*** RECORDS SUPPLIED Section Begins ***

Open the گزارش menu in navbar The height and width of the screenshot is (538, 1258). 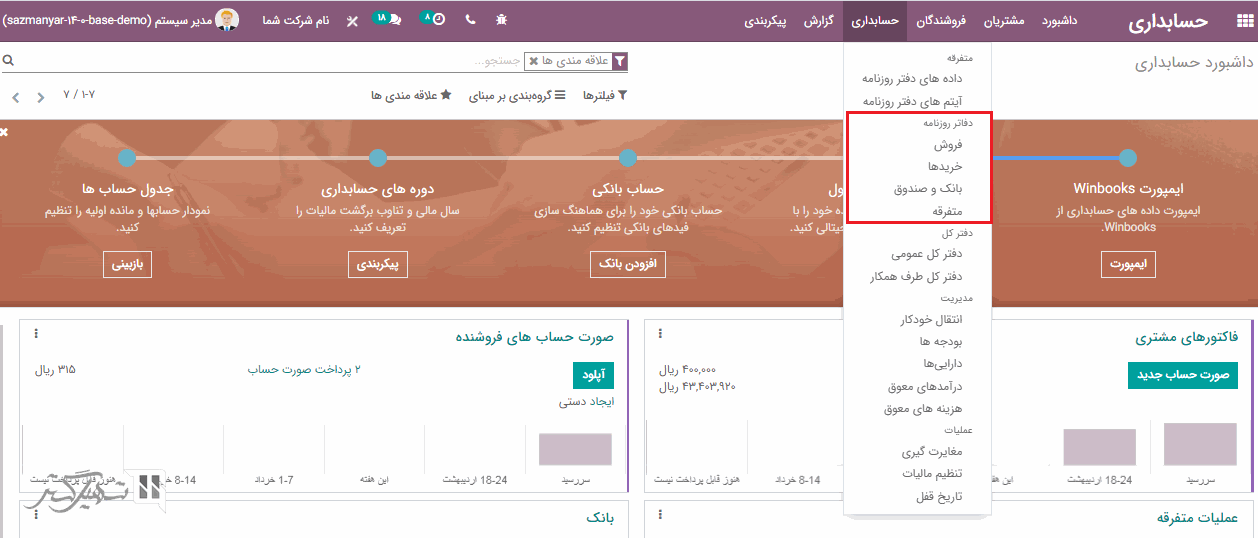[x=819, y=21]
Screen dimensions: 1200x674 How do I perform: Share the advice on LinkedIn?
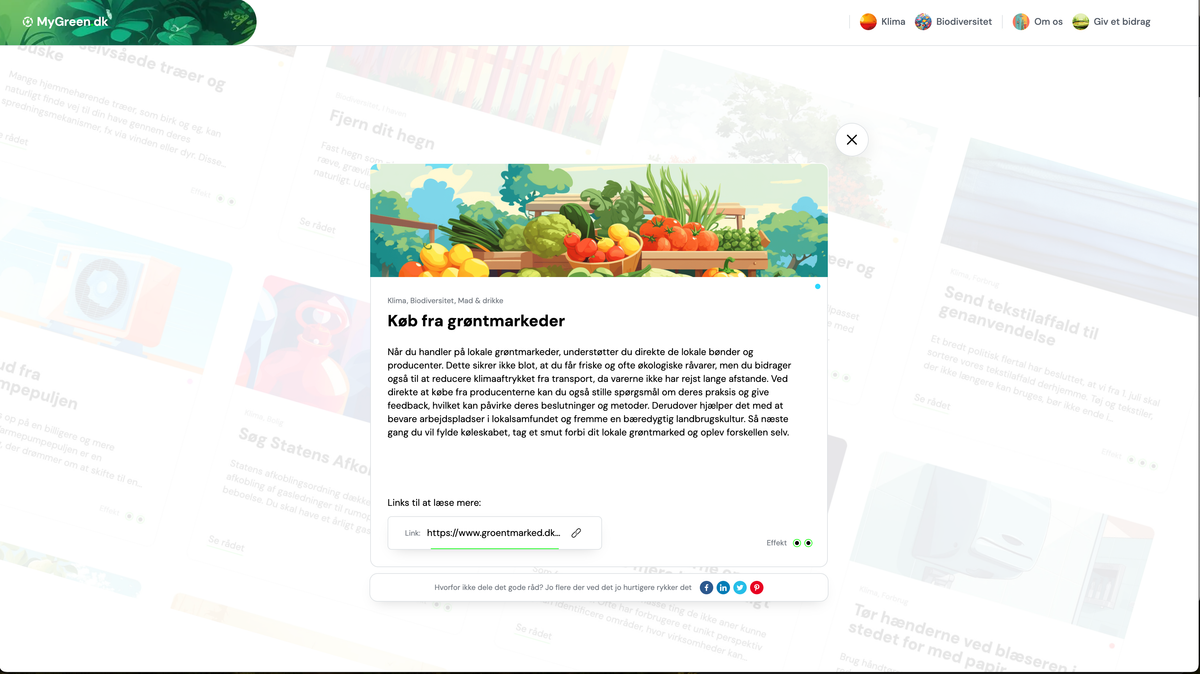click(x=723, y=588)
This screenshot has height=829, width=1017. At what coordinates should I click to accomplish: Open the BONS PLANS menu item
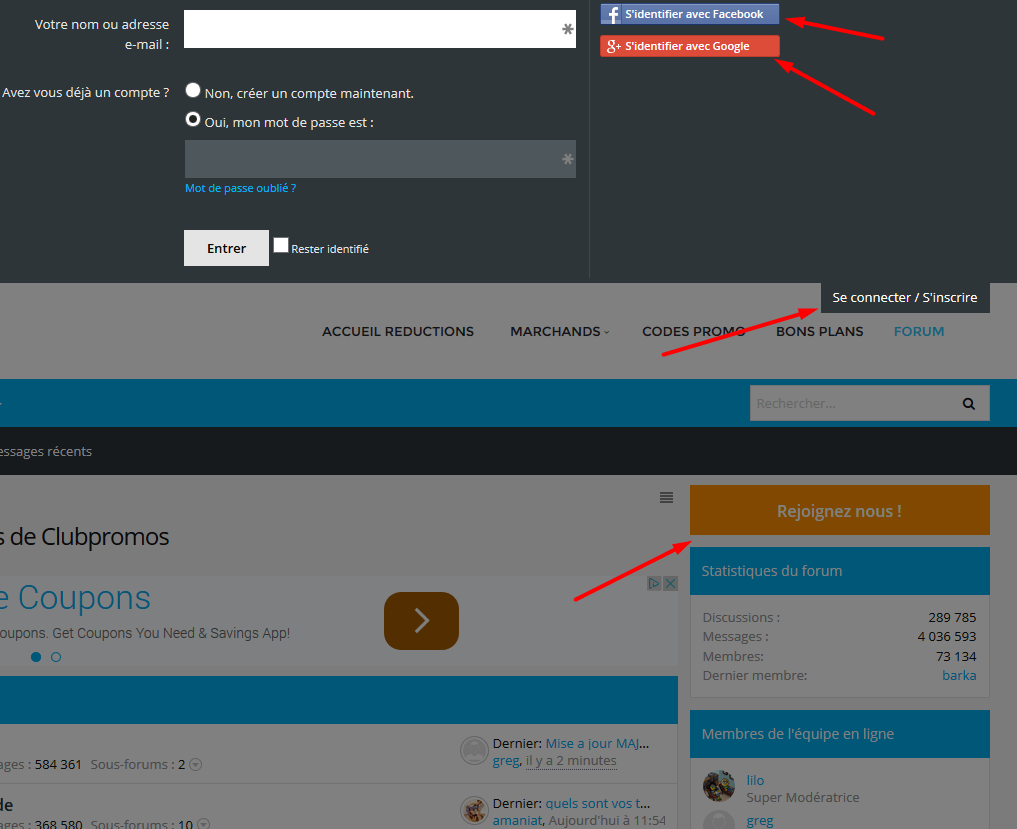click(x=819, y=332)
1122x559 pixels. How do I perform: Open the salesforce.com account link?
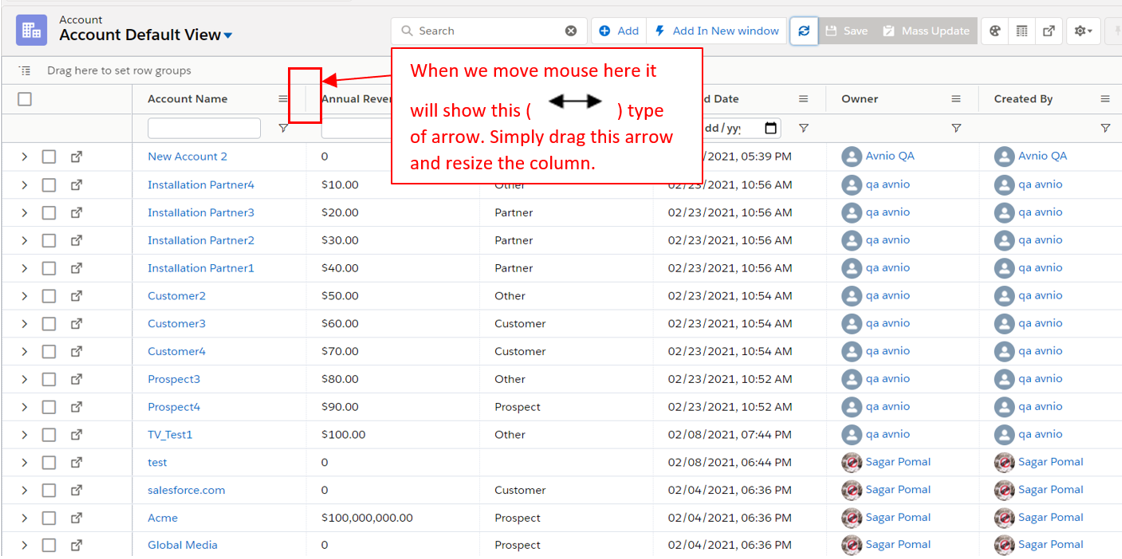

*** RECORDS SUPPLIED Section Ends ***

> [ACTIVITY]: The lines to copy begin with the one containing "This screenshot has" and end with the last line of the entries above; copy them exactly, minus the pictures.

> [EXERCISE RESULT]:
This screenshot has height=829, width=1017. At what coordinates should I click to accomplish: Open the BONS PLANS menu item
click(x=819, y=332)
1122x559 pixels. How do I perform: Open the salesforce.com account link?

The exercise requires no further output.